Entries for pointing at words and elements
|---|
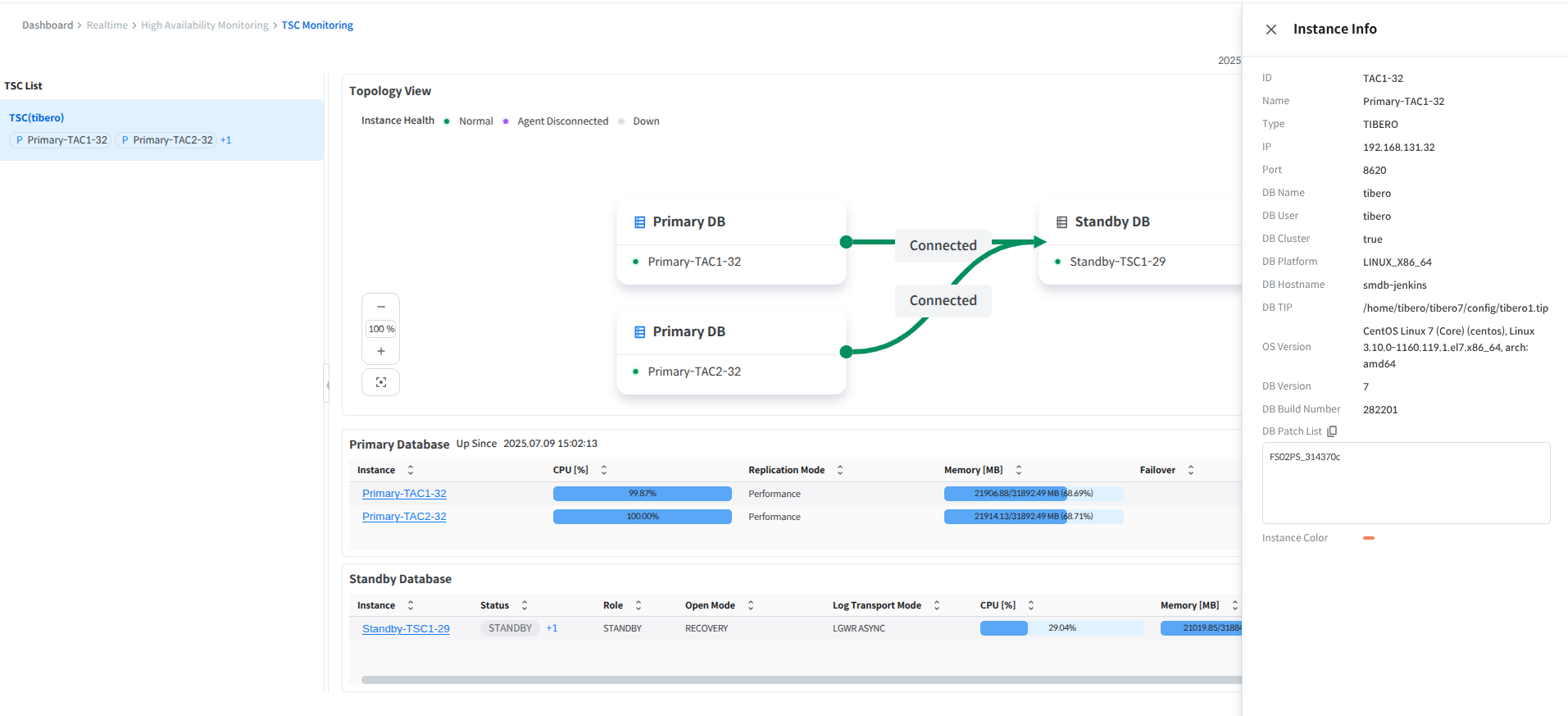Click the zoom in plus icon

point(380,351)
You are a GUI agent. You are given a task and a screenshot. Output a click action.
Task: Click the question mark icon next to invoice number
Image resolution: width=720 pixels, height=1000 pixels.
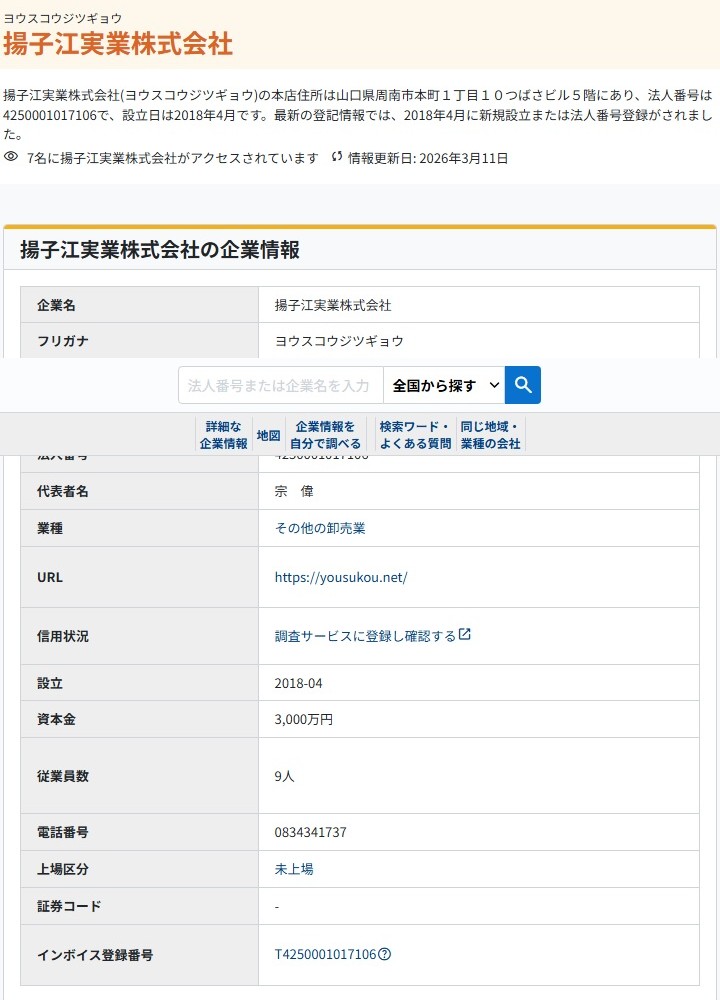tap(385, 954)
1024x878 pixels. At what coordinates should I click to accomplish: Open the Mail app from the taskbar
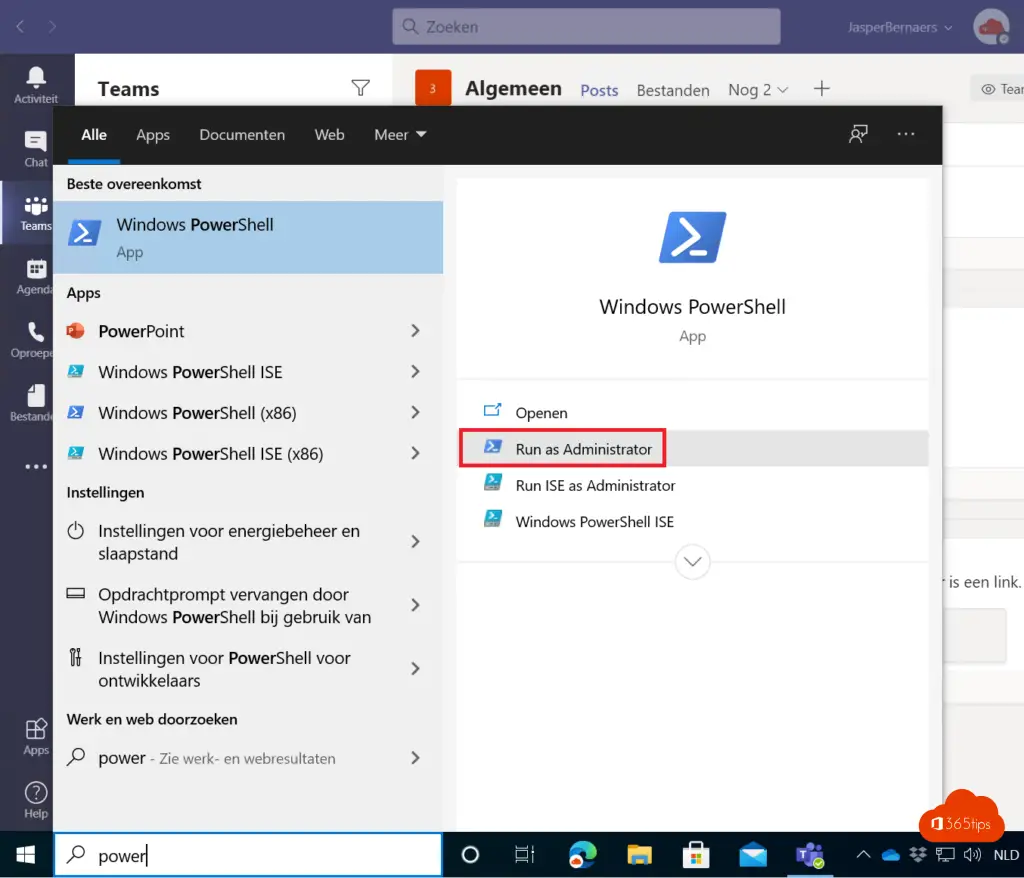click(x=752, y=855)
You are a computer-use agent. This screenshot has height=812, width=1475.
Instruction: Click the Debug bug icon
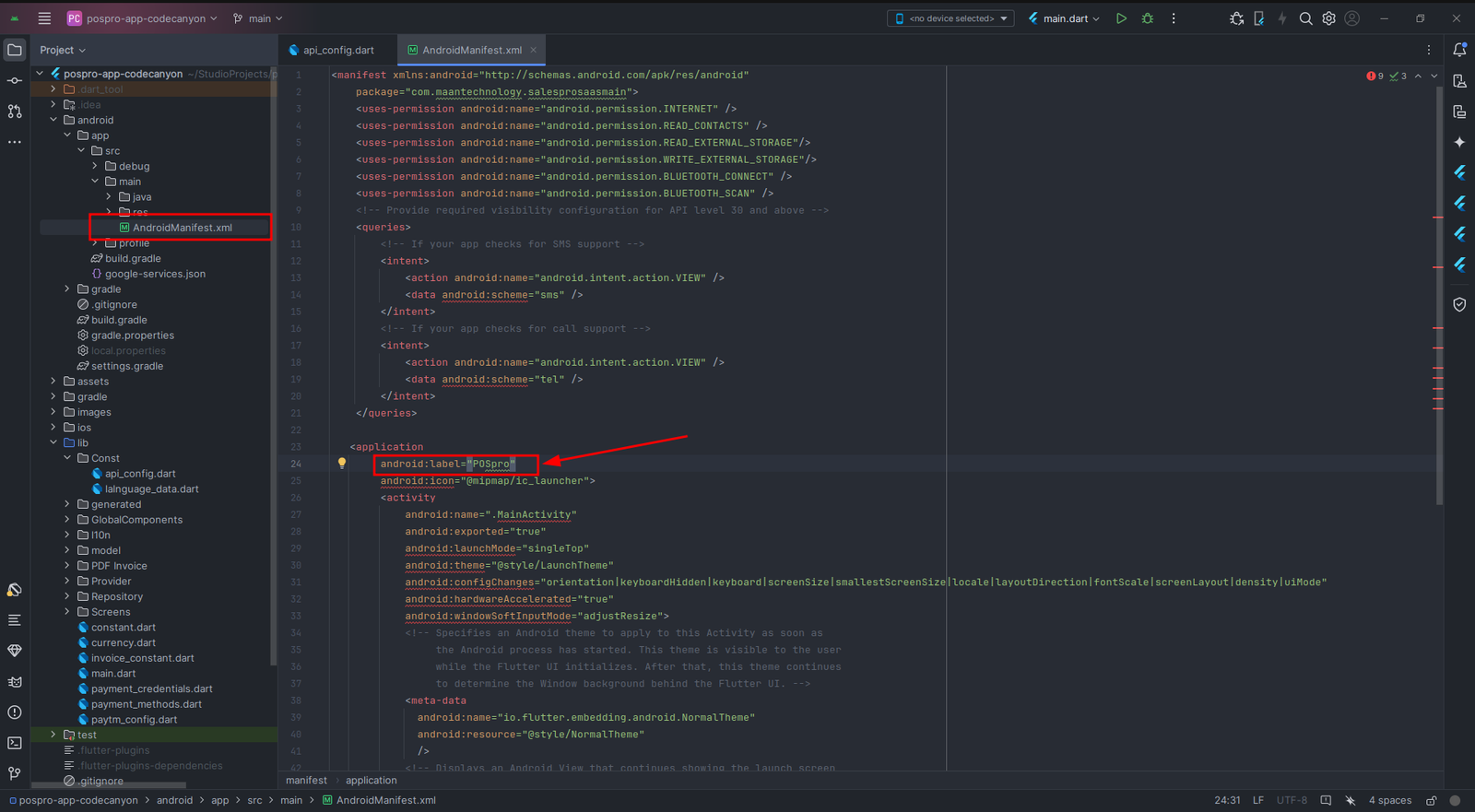coord(1148,18)
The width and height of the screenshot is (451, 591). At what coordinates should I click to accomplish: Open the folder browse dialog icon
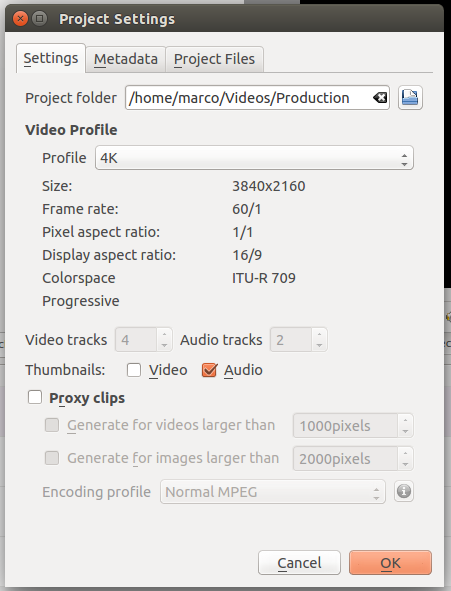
|---|
◆ **Prompt**:
Please copy every line above word for word, leaving out the pictures.

◆ **Expected output**:
Click the zoom in plus icon

point(380,351)
You are a GUI agent. You are given a task and a screenshot. Output a click action.
Task: Click the question mark icon next to invoice number
Image resolution: width=720 pixels, height=1000 pixels.
tap(385, 954)
1024x878 pixels. At what coordinates should I click to accomplish: Open the Mail app from the taskbar
click(x=752, y=855)
You are a computer-use agent. This screenshot has height=812, width=1475.
Instruction: Click the Debug bug icon
coord(1148,18)
The width and height of the screenshot is (451, 591). At what coordinates should I click to accomplish: Open the folder browse dialog icon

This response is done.